Sometimes lobbying's less about convincing Congress of your client's case than about getting two minutes of its time. Coca Cola recently hired the Dewey Square Group to goad Congress into patching a few words in the 2005 $1 Coin Act, which requires vending machines on federal property and in federally-funded facilities to accept dollar coins. Coke's concern? The act's language was drafted to require the machines to dispense the coins. Since almost no snack and soda vending machines accept denominations larger than $1, it's inconceivable that a customer would ever need change in an amount equal to or greater than that.

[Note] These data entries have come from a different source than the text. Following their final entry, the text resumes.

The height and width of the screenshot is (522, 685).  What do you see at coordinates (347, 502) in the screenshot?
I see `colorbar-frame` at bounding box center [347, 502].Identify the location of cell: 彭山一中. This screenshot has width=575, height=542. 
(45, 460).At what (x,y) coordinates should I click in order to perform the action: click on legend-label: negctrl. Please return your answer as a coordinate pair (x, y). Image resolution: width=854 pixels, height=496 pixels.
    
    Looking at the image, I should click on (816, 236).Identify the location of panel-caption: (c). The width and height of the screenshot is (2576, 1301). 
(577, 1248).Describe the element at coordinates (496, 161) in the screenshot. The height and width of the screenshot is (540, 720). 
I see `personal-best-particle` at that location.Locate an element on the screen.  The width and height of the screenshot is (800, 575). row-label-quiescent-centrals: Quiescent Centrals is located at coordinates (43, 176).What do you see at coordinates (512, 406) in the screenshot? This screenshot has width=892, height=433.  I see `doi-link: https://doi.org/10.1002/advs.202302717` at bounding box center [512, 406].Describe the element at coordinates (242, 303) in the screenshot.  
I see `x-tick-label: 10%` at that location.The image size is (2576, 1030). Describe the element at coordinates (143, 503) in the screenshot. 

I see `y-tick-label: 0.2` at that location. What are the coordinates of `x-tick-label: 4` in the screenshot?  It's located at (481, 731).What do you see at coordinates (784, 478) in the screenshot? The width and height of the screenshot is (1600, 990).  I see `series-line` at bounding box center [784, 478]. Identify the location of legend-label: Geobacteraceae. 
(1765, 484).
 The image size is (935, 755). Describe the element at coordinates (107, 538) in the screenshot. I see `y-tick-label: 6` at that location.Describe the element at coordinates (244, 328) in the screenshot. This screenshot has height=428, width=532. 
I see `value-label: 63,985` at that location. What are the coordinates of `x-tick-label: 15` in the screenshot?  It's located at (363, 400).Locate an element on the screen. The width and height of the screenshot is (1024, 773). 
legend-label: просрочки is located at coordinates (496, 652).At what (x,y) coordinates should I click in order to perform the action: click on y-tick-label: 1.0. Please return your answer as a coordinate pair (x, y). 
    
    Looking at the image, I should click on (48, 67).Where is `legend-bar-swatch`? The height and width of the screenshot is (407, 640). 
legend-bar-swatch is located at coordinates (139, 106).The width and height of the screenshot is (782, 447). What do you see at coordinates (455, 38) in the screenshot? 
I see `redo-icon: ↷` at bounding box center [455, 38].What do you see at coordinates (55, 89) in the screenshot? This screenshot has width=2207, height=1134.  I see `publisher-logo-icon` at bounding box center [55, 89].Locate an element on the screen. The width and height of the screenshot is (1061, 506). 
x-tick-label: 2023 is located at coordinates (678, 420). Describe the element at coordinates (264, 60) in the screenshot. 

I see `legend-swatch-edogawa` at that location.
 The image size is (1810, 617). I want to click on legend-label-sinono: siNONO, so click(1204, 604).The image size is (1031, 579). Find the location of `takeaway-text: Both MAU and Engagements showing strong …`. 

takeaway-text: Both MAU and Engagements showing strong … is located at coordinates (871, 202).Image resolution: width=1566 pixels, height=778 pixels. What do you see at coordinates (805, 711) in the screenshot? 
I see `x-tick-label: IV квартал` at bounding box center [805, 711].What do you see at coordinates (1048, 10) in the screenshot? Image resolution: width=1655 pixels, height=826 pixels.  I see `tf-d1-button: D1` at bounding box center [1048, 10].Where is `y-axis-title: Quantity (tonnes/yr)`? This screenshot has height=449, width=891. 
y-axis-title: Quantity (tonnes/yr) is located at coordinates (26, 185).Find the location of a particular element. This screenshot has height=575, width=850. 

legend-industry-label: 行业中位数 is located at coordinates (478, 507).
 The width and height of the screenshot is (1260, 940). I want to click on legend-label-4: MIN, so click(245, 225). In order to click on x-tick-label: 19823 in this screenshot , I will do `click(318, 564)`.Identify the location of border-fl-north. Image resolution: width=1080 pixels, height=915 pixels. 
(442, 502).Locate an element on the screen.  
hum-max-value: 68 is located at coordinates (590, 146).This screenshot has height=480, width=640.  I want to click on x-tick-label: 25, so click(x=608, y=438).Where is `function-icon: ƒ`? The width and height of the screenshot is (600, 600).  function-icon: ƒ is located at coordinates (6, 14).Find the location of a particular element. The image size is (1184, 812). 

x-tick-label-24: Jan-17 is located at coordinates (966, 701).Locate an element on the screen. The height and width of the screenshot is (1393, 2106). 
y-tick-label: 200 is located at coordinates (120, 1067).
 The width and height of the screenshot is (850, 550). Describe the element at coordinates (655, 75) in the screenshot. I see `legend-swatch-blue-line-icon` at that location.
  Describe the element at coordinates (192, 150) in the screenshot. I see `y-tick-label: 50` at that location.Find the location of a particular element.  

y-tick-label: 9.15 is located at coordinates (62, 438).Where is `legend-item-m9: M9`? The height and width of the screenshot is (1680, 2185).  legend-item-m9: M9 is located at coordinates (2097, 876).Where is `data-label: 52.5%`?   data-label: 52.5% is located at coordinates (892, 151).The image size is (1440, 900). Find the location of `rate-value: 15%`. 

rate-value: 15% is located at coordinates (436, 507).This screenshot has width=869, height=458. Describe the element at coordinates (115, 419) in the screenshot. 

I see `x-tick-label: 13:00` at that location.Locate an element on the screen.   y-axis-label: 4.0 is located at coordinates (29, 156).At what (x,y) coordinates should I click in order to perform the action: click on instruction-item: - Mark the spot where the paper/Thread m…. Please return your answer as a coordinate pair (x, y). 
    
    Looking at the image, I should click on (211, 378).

But logically flawed or no, as of 2008, the Act will require Coke machines across the country to stock $1 coins in its change box, where they would be entombed forever more.
The coins "are only going to be taking space in these machines," says Stephanie Markiewicz, the Dewey Square lobbyist who is handling the matter for Coke. "And it accomplishes no federal policy purpose."
All that's necessary to fix the matter would be adding a few words limiting the dollar coin dispensation requirement to machines that take $5's $10's, and $20's. So why hire a lobbyist for such a simple wording change?
Well, take a look at the calendar. Markiewicz's job is to squeeze the matter in before the end of the session. And even without any opposition to the wording switch itself, that might be the sort of task that requires a bit of a fight.